Minghella jest nie tylko reżyserem "Utalentowanego pana Ripleya", ale również scenarzystą filmu. Podoba mi się ta książka, podoba mi się bohater - takie były pierwsze wrażenia Minghelli po przeczytaniu powieści Patricii Highsmith. Pierwszą wersję scenariusza napisał oczekując na rozpoczęcie zdjęć do "Angielskiego pacjenta". Wkrótce potem doszło do spotkania reżysera z Williamem Horbergiem i Tomem Sternbergiem przyszłymi producentami "Utalentowanego pana Ripleya". Omawiano koncepcję mającego dopiero powstać filmu. Minghella wyjawił swoje zamiary. Dla niego, jak już wiemy, najważniejsze było przejmowanie przez bohatera cudzej tożsamości. Twórca pragnął, aby stało się ono motywem przewodnim remake'u W pełnym słońcu. Producenci zareagowali na ten pomysł entuzjastycznie, ich myśli szły zresztą w tym samym kierunku. Późniejszy sukces "Angielskiego pacjenta" utwierdził ich w przekonaniu, że wybrali właściwego reżysera. Z aprobatą przyjęli drugą, pogłębioną wersję scenariusza, którą Minghella napisał, gdy "Angielski pacjent" święcił już triumfy na ekranach.

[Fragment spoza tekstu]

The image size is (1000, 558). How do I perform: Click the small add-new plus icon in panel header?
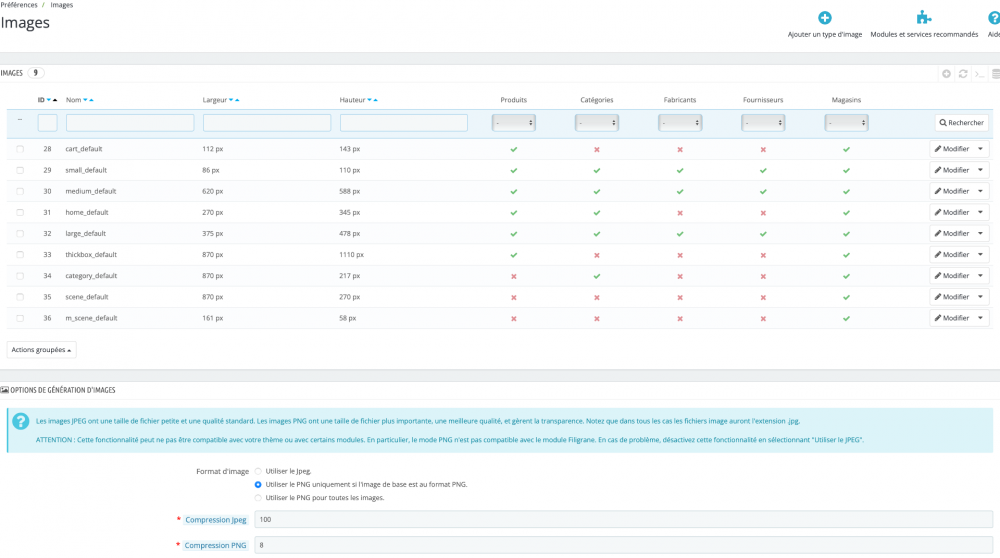pyautogui.click(x=947, y=74)
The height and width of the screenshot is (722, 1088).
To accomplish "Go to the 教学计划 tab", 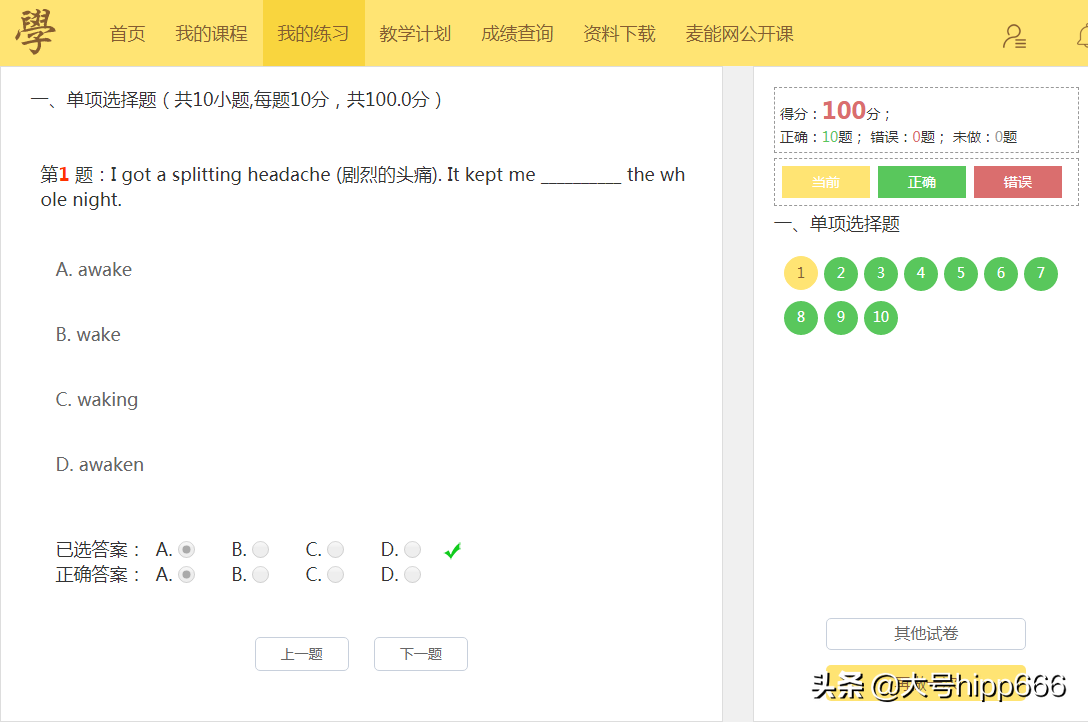I will click(x=415, y=33).
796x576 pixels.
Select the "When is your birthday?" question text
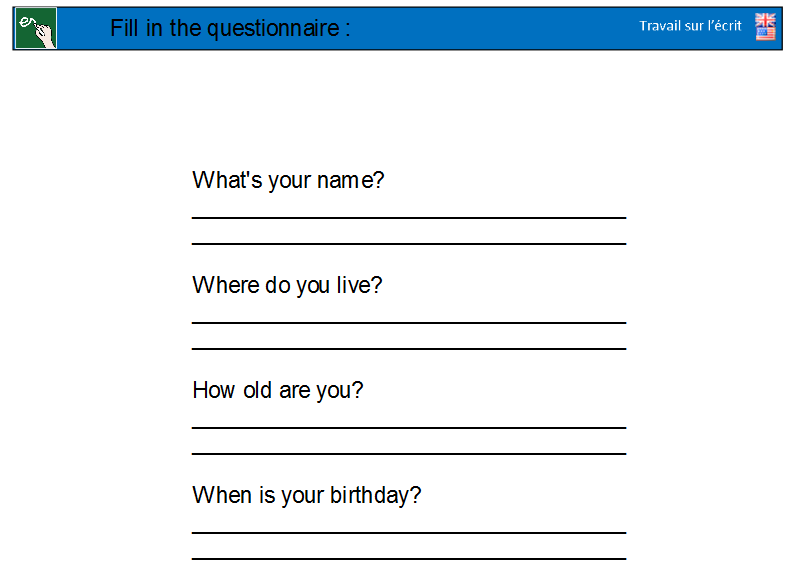(306, 495)
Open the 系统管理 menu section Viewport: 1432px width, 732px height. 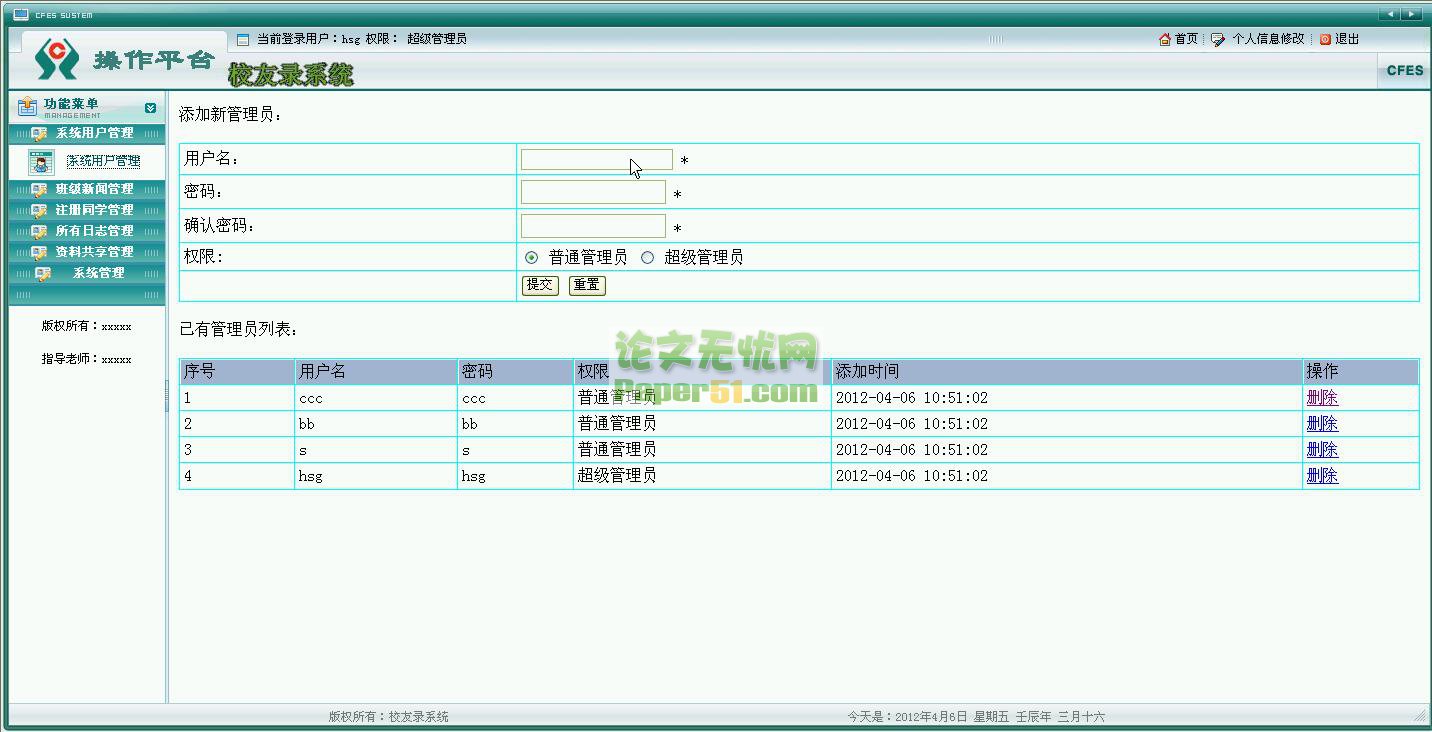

Tworząc mój scenariusz, zwierzał się w oryginalnych materiałach prasowych, starałem się znaleźć sposób na wydobycie człowieczeństwa Ripleya, tak by publiczność mogła utożsamić się z wszystkimi jego decyzjami, dzielić z nim radości i smutki, których zazna podczas swej brzemiennej w skutki podróży przez Włochy. Minghella poczynił pewne odstępstwa od literackiego pierwowzoru. Np. powieściowy Dickie Greenleaf zapowiada się na malarza, podczas gdy scenarzysta i reżyser "Utalentowanego pana Ripleya" - z zamiłowania muzyk - uczynił zeń saksofonistę jazzowego. W ten sposób silniej związał tę postać z Tomem Ripleyem, który gra na fortepianie.